#### Exercise aim
Render the records from the line containing "Click the person icon beside 8. november" through the line containing "(x=344, y=722)", both included, as a JSON list of strings with one string per line and blank lines omitted.

-- Begin Rows --

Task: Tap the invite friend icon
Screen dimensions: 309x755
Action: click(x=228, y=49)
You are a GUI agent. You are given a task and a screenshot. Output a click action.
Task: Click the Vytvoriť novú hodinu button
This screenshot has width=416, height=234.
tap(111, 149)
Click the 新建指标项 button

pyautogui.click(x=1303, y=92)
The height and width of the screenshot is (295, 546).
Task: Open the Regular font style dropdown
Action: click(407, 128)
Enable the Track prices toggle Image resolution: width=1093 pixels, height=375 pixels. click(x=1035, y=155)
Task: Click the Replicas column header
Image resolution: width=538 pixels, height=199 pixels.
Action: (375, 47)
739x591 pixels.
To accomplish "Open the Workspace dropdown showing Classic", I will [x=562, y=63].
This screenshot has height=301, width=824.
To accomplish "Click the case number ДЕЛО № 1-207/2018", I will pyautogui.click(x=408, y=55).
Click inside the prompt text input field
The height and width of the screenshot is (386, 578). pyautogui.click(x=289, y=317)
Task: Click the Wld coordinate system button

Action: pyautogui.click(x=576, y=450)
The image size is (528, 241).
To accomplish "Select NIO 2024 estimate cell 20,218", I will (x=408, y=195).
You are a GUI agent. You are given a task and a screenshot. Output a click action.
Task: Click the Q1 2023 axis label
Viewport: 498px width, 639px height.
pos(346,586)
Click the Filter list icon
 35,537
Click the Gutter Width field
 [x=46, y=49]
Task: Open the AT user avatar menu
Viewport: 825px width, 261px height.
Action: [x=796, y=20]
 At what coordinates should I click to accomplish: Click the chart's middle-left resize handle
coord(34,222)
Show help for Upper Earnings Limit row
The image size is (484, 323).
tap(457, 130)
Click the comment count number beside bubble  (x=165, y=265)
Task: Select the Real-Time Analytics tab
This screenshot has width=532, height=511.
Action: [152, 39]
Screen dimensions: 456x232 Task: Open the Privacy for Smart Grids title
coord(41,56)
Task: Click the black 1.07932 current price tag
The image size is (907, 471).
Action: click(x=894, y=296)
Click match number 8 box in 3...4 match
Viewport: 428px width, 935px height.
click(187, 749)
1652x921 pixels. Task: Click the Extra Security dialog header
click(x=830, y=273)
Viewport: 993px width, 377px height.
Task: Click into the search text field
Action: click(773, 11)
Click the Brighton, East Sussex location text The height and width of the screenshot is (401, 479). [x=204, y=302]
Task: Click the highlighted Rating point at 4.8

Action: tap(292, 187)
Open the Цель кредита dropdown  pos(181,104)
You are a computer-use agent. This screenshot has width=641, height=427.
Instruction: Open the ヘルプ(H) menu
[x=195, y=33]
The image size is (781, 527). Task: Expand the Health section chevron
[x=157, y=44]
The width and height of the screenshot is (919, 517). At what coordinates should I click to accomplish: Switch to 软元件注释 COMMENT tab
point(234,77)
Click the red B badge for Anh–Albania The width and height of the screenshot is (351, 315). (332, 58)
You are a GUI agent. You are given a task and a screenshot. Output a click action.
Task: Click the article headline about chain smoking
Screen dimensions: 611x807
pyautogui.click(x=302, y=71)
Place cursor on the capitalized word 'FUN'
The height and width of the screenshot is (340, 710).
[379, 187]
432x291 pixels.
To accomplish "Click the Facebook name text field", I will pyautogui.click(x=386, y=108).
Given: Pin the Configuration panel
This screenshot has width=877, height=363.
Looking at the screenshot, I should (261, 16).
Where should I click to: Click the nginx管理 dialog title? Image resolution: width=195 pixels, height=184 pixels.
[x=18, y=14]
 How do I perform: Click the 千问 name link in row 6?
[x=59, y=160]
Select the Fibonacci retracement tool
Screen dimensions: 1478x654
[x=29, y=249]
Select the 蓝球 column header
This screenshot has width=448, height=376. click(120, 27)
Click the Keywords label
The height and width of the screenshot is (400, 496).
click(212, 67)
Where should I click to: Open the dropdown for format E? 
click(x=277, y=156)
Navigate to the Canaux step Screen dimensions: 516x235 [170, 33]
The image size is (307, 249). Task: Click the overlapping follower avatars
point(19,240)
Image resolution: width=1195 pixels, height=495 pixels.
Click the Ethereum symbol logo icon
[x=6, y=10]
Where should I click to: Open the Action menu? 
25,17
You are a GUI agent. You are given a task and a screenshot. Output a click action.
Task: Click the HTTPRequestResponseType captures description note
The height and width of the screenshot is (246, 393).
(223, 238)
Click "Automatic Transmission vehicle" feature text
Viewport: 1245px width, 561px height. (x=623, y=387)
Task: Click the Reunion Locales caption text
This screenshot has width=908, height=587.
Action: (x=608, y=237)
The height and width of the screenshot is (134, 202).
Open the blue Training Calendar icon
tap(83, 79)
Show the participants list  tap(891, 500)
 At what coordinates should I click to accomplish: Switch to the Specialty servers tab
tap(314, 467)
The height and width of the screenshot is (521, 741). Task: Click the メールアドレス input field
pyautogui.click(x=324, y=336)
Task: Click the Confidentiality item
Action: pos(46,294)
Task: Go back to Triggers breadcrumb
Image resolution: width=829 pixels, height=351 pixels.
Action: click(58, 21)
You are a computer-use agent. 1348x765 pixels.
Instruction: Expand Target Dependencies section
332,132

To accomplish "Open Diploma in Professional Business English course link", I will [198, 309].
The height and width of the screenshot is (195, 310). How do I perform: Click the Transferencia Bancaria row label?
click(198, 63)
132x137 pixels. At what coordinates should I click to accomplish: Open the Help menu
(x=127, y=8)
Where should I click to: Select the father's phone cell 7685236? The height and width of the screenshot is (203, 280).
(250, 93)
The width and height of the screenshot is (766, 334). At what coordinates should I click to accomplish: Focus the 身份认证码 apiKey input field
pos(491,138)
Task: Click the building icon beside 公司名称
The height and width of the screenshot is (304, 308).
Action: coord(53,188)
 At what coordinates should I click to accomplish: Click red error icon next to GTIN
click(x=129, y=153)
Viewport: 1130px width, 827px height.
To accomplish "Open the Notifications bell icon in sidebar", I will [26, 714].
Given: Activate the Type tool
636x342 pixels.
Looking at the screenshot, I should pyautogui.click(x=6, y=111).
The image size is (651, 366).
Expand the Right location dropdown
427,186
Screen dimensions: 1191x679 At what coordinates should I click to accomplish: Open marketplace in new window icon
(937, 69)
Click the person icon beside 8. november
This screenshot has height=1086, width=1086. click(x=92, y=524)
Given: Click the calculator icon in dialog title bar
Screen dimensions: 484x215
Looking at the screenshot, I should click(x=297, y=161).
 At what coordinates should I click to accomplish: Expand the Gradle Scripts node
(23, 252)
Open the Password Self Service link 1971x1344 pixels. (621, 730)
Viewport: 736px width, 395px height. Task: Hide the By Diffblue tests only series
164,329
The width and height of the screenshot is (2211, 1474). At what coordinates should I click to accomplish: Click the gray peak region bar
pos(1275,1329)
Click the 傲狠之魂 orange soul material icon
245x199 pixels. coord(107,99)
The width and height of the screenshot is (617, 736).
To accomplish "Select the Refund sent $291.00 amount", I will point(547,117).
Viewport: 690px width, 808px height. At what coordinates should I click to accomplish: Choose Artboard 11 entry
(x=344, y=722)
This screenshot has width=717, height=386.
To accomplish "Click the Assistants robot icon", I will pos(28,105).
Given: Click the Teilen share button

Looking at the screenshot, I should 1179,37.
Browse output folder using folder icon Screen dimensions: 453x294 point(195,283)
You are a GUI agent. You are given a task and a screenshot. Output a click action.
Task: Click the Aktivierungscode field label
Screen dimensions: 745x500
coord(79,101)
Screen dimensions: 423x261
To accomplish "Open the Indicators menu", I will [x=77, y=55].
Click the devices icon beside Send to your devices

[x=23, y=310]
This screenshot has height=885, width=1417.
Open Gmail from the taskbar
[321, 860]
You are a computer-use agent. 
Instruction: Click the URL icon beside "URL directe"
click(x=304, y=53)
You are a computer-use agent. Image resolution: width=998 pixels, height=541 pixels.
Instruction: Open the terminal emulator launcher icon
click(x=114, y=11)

-- End Rows --

#### The reply
[
  "Click the person icon beside 8. november",
  "This screenshot has height=1086, width=1086. click(x=92, y=524)",
  "Given: Click the calculator icon in dialog title bar",
  "Screen dimensions: 484x215",
  "Looking at the screenshot, I should click(x=297, y=161).",
  " At what coordinates should I click to accomplish: Expand the Gradle Scripts node",
  "(23, 252)",
  "Open the Password Self Service link 1971x1344 pixels. (621, 730)",
  "Viewport: 736px width, 395px height. Task: Hide the By Diffblue tests only series",
  "164,329",
  "The width and height of the screenshot is (2211, 1474). At what coordinates should I click to accomplish: Click the gray peak region bar",
  "pos(1275,1329)",
  "Click the 傲狠之魂 orange soul material icon",
  "245x199 pixels. coord(107,99)",
  "The width and height of the screenshot is (617, 736).",
  "To accomplish \"Select the Refund sent $291.00 amount\", I will point(547,117).",
  "Viewport: 690px width, 808px height. At what coordinates should I click to accomplish: Choose Artboard 11 entry",
  "(x=344, y=722)"
]